● About this task:
No pictures, no extra lines: copy exactly from the line with "Screen dimensions: 697x461" through the end of the entries.

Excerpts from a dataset

────────────────────

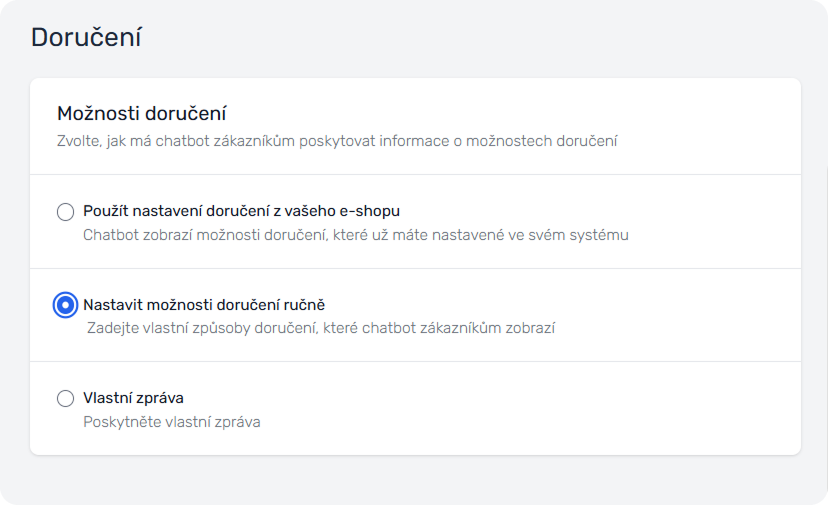Image resolution: width=828 pixels, height=505 pixels.
Task: Select the e-shop delivery settings radio button
Action: [66, 211]
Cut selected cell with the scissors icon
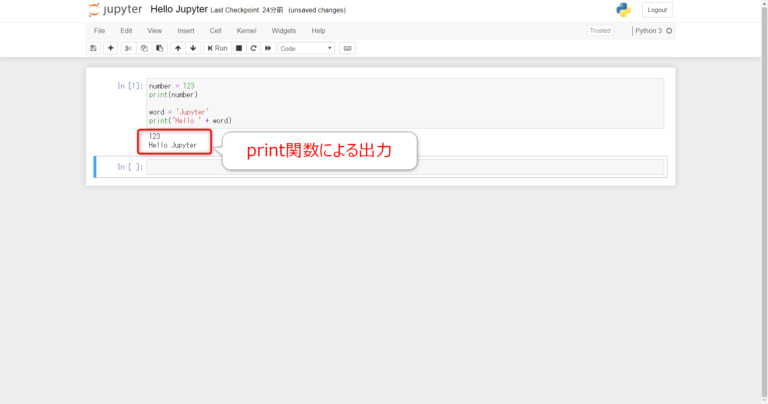The width and height of the screenshot is (768, 404). (x=128, y=48)
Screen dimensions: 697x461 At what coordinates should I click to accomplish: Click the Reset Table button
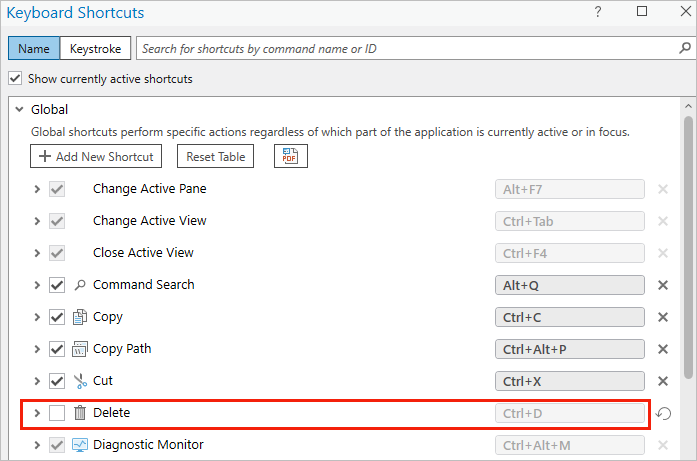216,156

────────────────────

● Answer to this exercise:
Screen dimensions: 697x461 At what coordinates should I click to accomplish: Click the Reset Table button
216,156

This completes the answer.